Madame de Sévigné – Lettre à
Madame de Grignan du 16 mars 1672 (à lire ici)
Voilà un point de vue bien
original : au lieu de faire – comme les pessimistes – de la naissance un
malheur, la Marquise tout en admettant que la vie est, dans son écoulement, faite
de souffrances, considère qu’elle mérite d’être quand même vécue – Oui, mais
seulement durant très-très peu de temps. Juste ce qu’il faut pour en jouir sans
avoir la peine d’y souffrir. Mourir en
bas âge, dans les bras de sa nourrice. Voilà le meilleur.
De quoi souffrons-nous selon Madame de
Sévigné ? Nous souffrons d’incertitude devant les innombrables maux qui
peuvent nous accabler. Lisez donc sa lettre (1) : on y voit que ces maux
ne se limitent pas à cette vie, mais qu’ils peuvent encore nous guetter post mortem – Enfer ou Paradis ?
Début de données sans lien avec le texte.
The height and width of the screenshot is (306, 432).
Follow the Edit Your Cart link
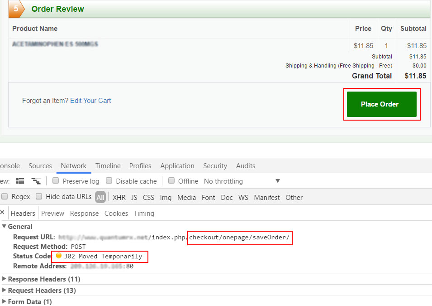pyautogui.click(x=90, y=101)
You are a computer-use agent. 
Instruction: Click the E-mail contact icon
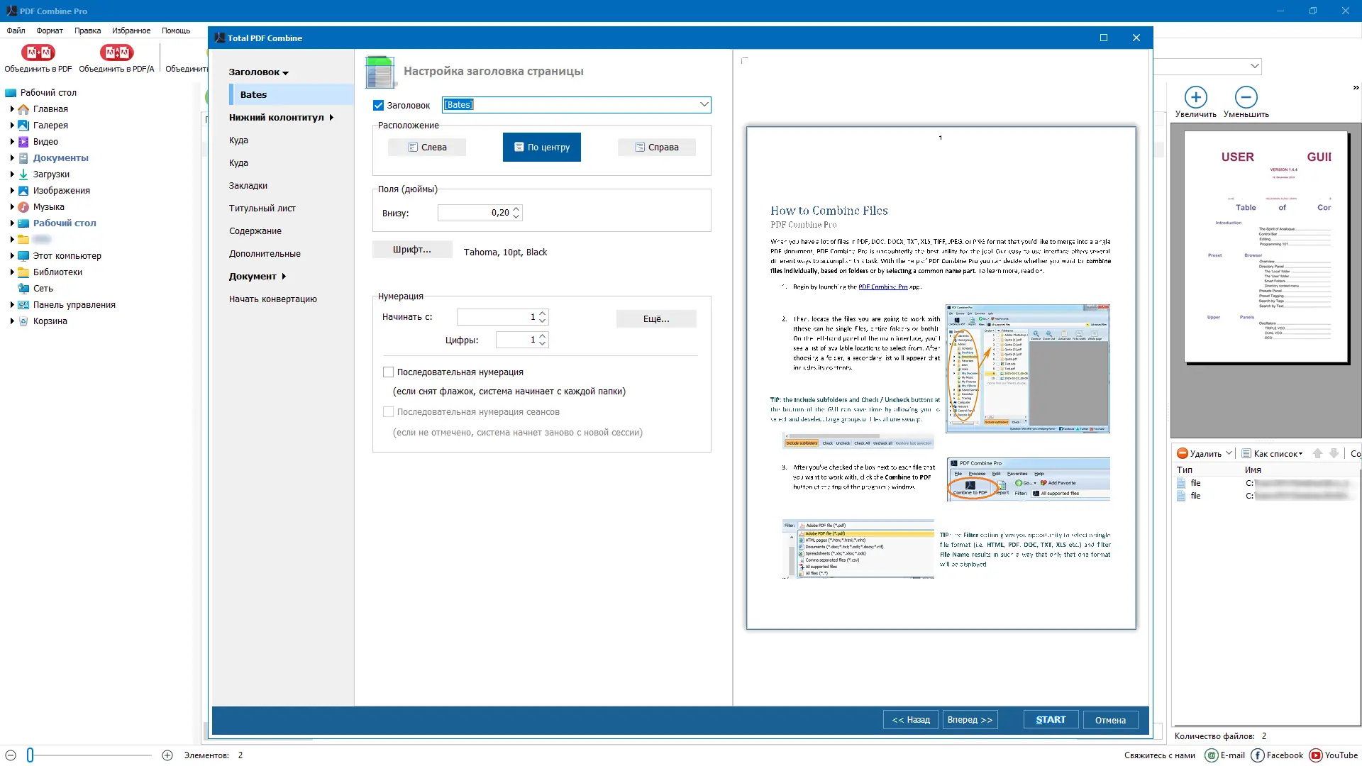pos(1212,755)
Quant à nous : avons-nous dominé
ces angoisses ? Avons-nous l’assurance de pouvoir nous épargner ces maux
quels qu’ils soient ? Avons-nous réglé notre débat entre le néant et la
vie éternelle ?
Hélas ! Comme madame de Sévigné,
nous avons toujours peur de l’avenir, c’est-à-dire de la décrépitude et de la
mort. Comme elle je suppose, nous faisons bonne figure : nous faisons du
sport pour tonifier nos muscles avachis ; nous avons plein de crèmes anti-âges ;
nous continuons à acheter plein de joujoux numériques pour être au top-niveau
du progrès et parler d’égal à égal avec les djeun’s.
Mais voilà, lorsque nous questionnons
notre miroir, le matin dans la salle de bains : que nous répond-il ?
- Allez, reprends encore un petit
Lexomil, ça ira mieux !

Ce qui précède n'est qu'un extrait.